19.12.2017 | aktual.: 25.03.2022 13:04
Uniewinnionych zostało pięciu mężczyzn, którym śledczy zarzucili zgwałcenie kobiety latem 2016 roku w dzielnicy Fittja, na przedmieściach szwedzkiej stolicy. Szczegóły napaści nie są znane, ale policjanci mówili nieoficjalnie o "brutalnym ataku". Zdaniem sądu nie ma jednak wystarczających dowodów, aby oskarżonych uznać winnych tego przestępstwa.
Sąd okręgowy w Södertörn miał co prawda zapis monitoringu z klatki schodowej, gdzie doszło do napaści, ale uznał, że to za mało na wyrok skazujący. Podobnie jak wyniki obdukcji, która wykazała liczne obrażenia na ciele kobiety - zauważa thelocal.se.
Oskarżeni przyznali bowiem, że uprawiali seks z kobietą, ale ta miała to robić dobrowolnie. Sąd uznał, że nie ma wystarczających dowodów, żeby obalić tę linię obrony.

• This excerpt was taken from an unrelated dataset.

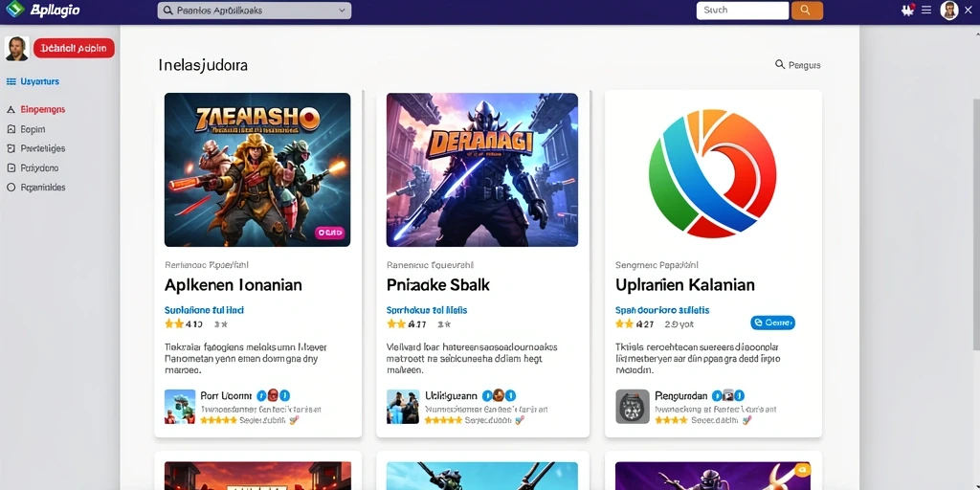Screen dimensions: 980x490
Task: Click inside the Such search input field
Action: (x=743, y=10)
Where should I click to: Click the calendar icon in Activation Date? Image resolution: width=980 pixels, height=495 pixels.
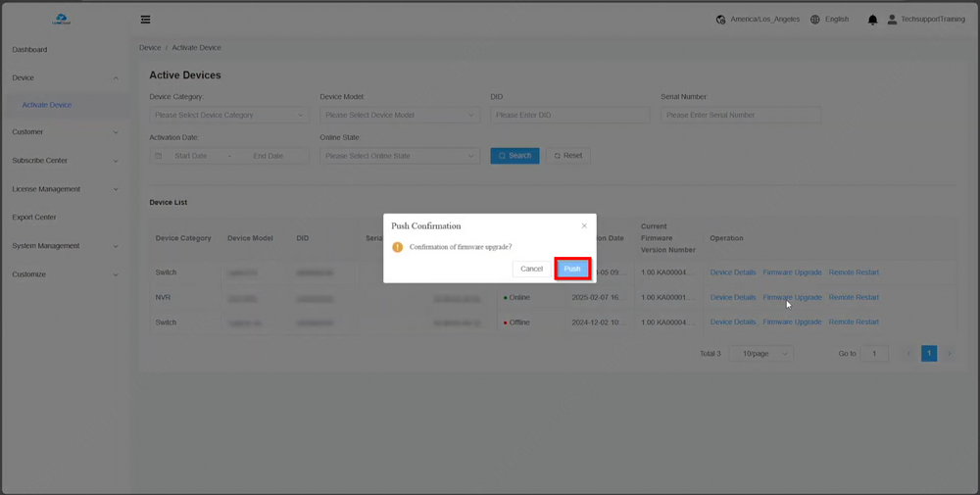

- Wszystkie strony zgadzają się z tym, że na etapie śledztwa doszło do wielu błędów. Do tego dochodzą niespójne zeznania pokrzywdzonej zaraz po zgłoszeniu gwałtu i później, już w śledztwie. Wyrok nie może być inny - uzasadniała sędzia Erica Hemtke.
"Nie poddajemy się"
Prawniczka reprezentująca kobietę napisała w oświadczeniu, że czuje się taką decyzją sądu zażenowana.
"Wyrok jest dla naszego systemu prawnego dużym kłopotem. Żaden sprawca nie może pozostać bezkarnym po tak okrutnym i bezwzględnym gwałcie. Ten atak był najbardziej brutalny, z jakim miałam do czynienia przez 26 lat pracy" - napisała prawniczka Elisabeth Massi Fritz.
"Zamierzam walczyć o swoją klientkę. Odwołamy się do sądu apelacyjnego - nie poddajemy się" - dodała.